Le Sida, comme on l’appelle… Le VIH, comme « ils » disent aujourd’hui. Une autre appellation, comme ce choix stratégique de donner un nouveau nom à une société qui était en phase de s’écrouler, mais dont on a changé la direction. On change de route, du coup on peint la voiture dans une couleur « plus tendance ». VIH, ça fait moins peur que Sida. Mais la peur ne s’en est-elle pas partie aussi pour de bonnes raisons ? Car si le Sida peut encore tuer, de nos jours, il peut aussi se soigner… Car être séropositif aujourd’hui se soigne réellement, ce traitement permettant de vivre comme tout un chacun… Sans aucuns signes, allant jusqu’à nous promettre l’ère de « l’indétectable », qui ne tue plus, qui ne contamine plus, qui ne discrimine plus. Certains parleront d’une rémission ressemblant à une prison, l’homme étant devenu l’esclave du médicament. Sauf que s’il y a quelques années les pilules s’accumulaient, aujourd’hui celles-ci sont réduites à leur stricte minimum… Et qui parmi nous n’est pas drogué aux anti-douleurs dont on se goinfre à chaque petit mal de tête ?

Un choix nous diront certains… Car s’il est simple de se protéger, il est aussi simple de ne pas le faire. La vie appartient à chacun, on nous la donne, comme un confie quelque chose de fragile. Veiller à ne pas la briser est un choix libre à chacun… C’est dur à entendre, mais c’est un fait… Et personne ne peut juger, car lorsque nous rentrons chez nous le soir, que nous refermons la porte derrière nous, personne n’est là à nous attend pour nous débarrasser du poids que nous portons sur les épaules comme on peut nous débarrasser d’un manteau devenu trop lourd tellement il a absorbé la pluie et le froid. Pas de jugement, juste du respect… Même si celui-ci se veut être accompagné de l’incompréhension et de l’injustice.
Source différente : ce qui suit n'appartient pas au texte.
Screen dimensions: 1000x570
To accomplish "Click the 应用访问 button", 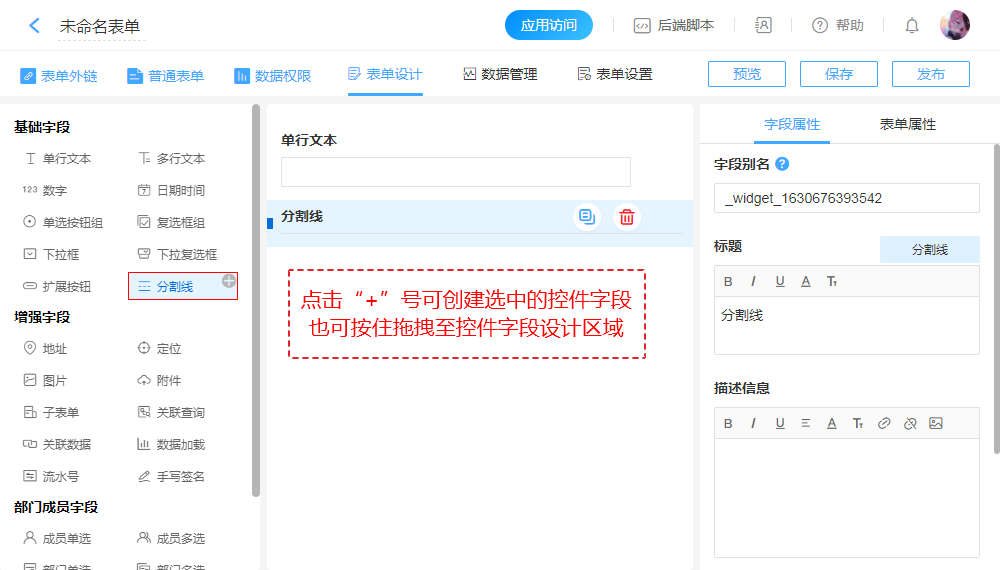I will coord(549,26).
A l’aube d’un 2019, on ne guérit pas du VIH qui est l’infection. Quand on a le VIH, c’est à vie… Mais en gros, si un séropositif fait le choix d’aller vers une vie saine, où il prend soin de lui, son infection ne se devellopera pas. Il y a même de fortes chances que le cauchemar disparaisse avant d’être. Mais pour cela il faudra revendiquer une vie « saine »… Finalement, y a-t-il réellement une différence entre un séropositif et nous ? Je ne le pense pas. Car nous sommes tous « séropositifs » de quelque chose. Un alcoolique risque de mourir s’il n’arrête pas de boire… Un fumeur a de forte chance de choper un cancer du poumons s’il n’arrête pas de fumer… Et moi, dans mon éternelle obstination à ne jamais être satisfait, à toujours voir le négatif avant le positif, à sans arrêt de poser trop de questions, si je ne me prends pas en main, n’ais-je pas de forte chance de finir au mieux dans un hôpital psychiatrique, au pire écrasé au bas d’un immeuble de quarante étages ? Si certains sont séropositifs d’une maladie, ne suis-je pas quant à moi séropositifs de moi-même ? Bien entendu, il est très important de rappeler que si on peut choisir d’arrêter de fumer ou de boire, on ne peut pas faire le choix d’arrêter d’être séropositif.

Demain je pourrai me réveiller avec l’annonce que je suis séropositif… Si tel était le cas, ce ne serait pas un drame. Heureusement pour moi, la lutte a évolué et a gagné du terrain sur la maladie. N’oublions pas au passage que celle-ci a plein de petits amis qui se feront eux-aussi un plaisir de nous pourrir la vie. La prévention nous permettant de nous éclater à deux, à dix, sans risques de quoi que ce soit, y compris de finir à trois, là où il vaut mieux parfois être deux ou seul. Ce thème, j’ai eu envie de l’aborder dans un article, parce que j’y suis sensible tant que la vie voudra de moi, j’ai envie de dire ! Un peu comme un hommage à ces gens que j’ai connu de prés ou de loin… De « trop prés » parfois, comme j’ai pu le penser à l’époque. Demain, sera un jour pas comme les autres, prenez soin de vous, protégez-vous car la vie est précieuse. La notre et celles des autres, y compris celle des gens avec qui l’ont couche pas…

Scylla PIERCE

* Rappelons qu’il s’agit d’une vision des choses qui m’appartient et qui n’engage que moi. Loin de moi l’idée de vouloir noircir le tableau et manquer de respecter à une personne séropositive qui pourrait bien le vivre.